== REQUIRED ACTION ==
Work out how many lines in the entries contain the string "computer", and give nothing but that number.

== DATA EXTRACT ==

* * *

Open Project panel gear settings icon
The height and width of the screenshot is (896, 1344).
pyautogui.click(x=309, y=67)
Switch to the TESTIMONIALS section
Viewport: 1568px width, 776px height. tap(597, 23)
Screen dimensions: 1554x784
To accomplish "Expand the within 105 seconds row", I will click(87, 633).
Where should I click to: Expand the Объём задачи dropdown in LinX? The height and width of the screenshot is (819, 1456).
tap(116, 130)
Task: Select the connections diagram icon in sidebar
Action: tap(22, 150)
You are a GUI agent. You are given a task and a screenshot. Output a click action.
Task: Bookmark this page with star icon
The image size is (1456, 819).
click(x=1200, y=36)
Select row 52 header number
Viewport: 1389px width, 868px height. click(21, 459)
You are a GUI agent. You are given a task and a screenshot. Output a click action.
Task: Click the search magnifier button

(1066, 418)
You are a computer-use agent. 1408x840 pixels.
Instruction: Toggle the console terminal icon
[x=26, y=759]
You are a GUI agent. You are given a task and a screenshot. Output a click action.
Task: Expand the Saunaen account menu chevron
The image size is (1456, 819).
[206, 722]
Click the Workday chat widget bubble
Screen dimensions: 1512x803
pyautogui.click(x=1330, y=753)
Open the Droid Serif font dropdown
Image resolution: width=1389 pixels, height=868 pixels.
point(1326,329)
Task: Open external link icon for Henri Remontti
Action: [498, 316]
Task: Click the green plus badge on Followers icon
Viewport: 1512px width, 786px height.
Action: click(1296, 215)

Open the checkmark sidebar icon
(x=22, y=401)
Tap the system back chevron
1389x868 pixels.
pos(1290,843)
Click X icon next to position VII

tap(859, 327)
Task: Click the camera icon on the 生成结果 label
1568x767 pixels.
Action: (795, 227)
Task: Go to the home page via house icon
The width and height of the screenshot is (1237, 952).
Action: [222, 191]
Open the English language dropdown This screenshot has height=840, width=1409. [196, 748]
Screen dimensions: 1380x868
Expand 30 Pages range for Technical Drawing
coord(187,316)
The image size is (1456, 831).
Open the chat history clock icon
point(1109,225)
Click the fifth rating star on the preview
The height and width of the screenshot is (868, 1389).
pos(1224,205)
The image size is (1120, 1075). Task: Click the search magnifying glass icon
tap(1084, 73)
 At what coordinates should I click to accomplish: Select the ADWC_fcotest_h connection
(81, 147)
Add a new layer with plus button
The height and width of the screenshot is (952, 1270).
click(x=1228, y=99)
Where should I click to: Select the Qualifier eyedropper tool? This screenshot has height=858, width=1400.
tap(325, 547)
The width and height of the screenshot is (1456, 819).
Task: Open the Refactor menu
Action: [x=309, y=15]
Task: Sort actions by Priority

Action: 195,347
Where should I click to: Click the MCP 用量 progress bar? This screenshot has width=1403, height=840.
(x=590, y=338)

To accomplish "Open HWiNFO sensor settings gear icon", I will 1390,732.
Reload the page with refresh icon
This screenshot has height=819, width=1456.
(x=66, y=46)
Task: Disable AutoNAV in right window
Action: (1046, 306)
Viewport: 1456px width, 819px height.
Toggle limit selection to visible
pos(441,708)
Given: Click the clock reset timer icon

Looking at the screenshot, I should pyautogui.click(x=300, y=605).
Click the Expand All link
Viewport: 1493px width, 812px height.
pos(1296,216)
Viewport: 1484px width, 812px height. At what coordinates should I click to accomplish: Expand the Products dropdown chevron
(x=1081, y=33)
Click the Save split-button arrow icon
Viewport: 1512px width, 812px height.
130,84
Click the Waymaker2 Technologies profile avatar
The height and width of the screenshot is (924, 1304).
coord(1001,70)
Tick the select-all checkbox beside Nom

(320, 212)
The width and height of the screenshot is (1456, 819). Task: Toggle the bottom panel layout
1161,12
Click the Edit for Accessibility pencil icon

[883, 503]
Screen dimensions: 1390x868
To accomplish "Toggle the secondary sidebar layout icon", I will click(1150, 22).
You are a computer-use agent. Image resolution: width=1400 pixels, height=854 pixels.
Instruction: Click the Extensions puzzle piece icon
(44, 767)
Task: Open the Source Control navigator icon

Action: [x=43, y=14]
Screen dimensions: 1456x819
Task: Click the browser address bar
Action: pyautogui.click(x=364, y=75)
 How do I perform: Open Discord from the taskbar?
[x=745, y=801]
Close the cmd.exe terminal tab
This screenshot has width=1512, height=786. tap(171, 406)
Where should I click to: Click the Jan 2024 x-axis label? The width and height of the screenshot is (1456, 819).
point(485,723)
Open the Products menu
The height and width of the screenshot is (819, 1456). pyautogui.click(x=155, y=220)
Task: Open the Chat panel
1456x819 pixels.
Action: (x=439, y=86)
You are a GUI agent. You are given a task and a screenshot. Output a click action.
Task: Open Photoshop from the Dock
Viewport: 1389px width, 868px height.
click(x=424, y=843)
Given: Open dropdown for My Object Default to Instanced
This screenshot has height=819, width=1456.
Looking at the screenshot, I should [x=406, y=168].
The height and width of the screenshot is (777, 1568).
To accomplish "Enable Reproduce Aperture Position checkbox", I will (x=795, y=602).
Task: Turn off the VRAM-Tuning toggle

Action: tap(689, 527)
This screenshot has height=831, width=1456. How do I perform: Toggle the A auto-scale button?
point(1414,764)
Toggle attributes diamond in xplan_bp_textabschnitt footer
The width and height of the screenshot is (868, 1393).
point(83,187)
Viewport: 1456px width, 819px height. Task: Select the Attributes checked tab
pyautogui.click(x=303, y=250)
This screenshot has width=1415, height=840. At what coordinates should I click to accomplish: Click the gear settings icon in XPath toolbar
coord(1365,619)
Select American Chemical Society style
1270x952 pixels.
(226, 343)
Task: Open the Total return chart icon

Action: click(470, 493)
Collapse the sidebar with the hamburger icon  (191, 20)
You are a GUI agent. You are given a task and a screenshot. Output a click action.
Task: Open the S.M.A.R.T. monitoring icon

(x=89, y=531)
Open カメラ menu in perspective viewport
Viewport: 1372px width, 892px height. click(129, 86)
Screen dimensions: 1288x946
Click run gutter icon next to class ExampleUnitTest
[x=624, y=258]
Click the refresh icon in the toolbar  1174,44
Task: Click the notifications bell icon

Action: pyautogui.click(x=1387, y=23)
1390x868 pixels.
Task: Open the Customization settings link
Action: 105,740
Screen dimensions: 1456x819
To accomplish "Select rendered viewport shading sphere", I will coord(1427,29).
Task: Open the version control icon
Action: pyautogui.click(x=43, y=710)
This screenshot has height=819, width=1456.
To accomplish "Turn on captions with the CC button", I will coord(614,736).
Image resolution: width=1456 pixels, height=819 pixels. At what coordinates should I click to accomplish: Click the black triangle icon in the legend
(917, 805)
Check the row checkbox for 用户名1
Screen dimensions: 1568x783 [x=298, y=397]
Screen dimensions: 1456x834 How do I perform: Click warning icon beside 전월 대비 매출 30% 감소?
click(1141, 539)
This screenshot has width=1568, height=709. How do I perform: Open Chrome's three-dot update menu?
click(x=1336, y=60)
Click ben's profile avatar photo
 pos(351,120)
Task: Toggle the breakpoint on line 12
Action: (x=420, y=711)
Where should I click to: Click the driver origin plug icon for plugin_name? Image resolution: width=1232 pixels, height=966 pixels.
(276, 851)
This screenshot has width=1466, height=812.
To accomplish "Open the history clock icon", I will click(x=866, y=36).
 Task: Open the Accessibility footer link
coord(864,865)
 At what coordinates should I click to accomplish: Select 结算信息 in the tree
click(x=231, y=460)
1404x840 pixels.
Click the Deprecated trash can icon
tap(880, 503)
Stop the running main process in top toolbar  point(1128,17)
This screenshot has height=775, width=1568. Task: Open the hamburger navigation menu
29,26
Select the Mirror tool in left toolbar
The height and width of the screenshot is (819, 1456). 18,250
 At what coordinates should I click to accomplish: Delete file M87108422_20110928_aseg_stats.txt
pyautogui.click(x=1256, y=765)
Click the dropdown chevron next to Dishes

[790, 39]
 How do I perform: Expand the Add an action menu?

* * *

== RESULT OF THE TASK ==
2